Start of RECORDS FOR THIS EXERCISE
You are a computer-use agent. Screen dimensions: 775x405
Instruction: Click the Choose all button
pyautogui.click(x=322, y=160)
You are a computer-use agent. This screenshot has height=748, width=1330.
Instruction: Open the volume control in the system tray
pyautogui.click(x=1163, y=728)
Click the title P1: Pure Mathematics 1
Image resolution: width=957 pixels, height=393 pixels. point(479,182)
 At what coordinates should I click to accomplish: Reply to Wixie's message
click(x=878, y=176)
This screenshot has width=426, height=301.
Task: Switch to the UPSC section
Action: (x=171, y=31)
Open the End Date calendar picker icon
End of RECORDS FOR THIS EXERCISE
_REQUIRED ACTION_: A word-for-word restatement of the data above is required.

_SOLUTION_:
You are a computer-use agent. Screen dimensions: 775x405
Instruction: Click the Choose all button
pyautogui.click(x=322, y=160)
You are a computer-use agent. This screenshot has height=748, width=1330.
Instruction: Open the volume control in the system tray
pyautogui.click(x=1163, y=728)
Click the title P1: Pure Mathematics 1
Image resolution: width=957 pixels, height=393 pixels. point(479,182)
 At what coordinates should I click to accomplish: Reply to Wixie's message
click(x=878, y=176)
This screenshot has width=426, height=301.
Task: Switch to the UPSC section
Action: (x=171, y=31)
Open the End Date calendar picker icon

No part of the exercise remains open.